I just began reading a phenomenal, enjoyable, easy-reading but theological book titled, "A Journey Worth Taking: Finding Your Purpose in This World." Charles Drew is a pastor in Manhattan who writes after thirty years of pastoring churches in university cities. I found his book for four bucks on clearance at a bookstore - showing that many of the greatest gospel-centered relevant works are unmarketed and unknown. This is one of those.

My reading Drew coincides with my sermon prep-work on the Book of Jonah. I am joyously amazed at how the themes of the early verses of Jonah dovetail with the beginning chapters of "A Journey Worth Taking." It was not an intentional undertaking - I just needed a good read in the midst of the chaos.

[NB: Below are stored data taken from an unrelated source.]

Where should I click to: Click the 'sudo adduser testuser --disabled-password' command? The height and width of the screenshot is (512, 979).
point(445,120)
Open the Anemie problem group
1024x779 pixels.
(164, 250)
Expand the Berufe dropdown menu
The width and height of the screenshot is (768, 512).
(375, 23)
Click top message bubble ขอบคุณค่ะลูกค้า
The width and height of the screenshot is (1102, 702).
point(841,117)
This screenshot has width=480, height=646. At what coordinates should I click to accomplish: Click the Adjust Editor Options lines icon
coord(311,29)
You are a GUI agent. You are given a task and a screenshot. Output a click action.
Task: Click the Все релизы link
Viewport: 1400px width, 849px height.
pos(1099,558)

Here is what I stand amazed to see: Jonah was a weak man who fled the presence of the Lord when he did not like the call of God to go to Nineveh. I am a weak man who wanders and sometimes runs from the gospel of God himself when I do not like how life and churchplanting and ME are too hard to figure out. THEN, in winsome gentleness, Charles Drew writes about the CALLING OF GOD that gives purpose to all of our weak and broken lives. For all of God's children, there is the primary call to God and people, the secondary call to a faithful and joyful expression of who we are as our very selves, and the tertiary call of God to service (to certain tasks and duties that, in a fallen world, simply need to be done).

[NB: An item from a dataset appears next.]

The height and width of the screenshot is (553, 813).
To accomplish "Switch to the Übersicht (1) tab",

From the beginning, Drew enjoyably makes it clear that the gospel (for weak people caught in the quagmire of our own survival, self-definition and sin) is about a Caller who is our Creator who created us to only know purpose according to his call! AND... his call is first and foremost to himself and to others (to relationship not task), secondly to `be ourselves' as he created us uniquely, and thirdly to be agents of service in a broken world...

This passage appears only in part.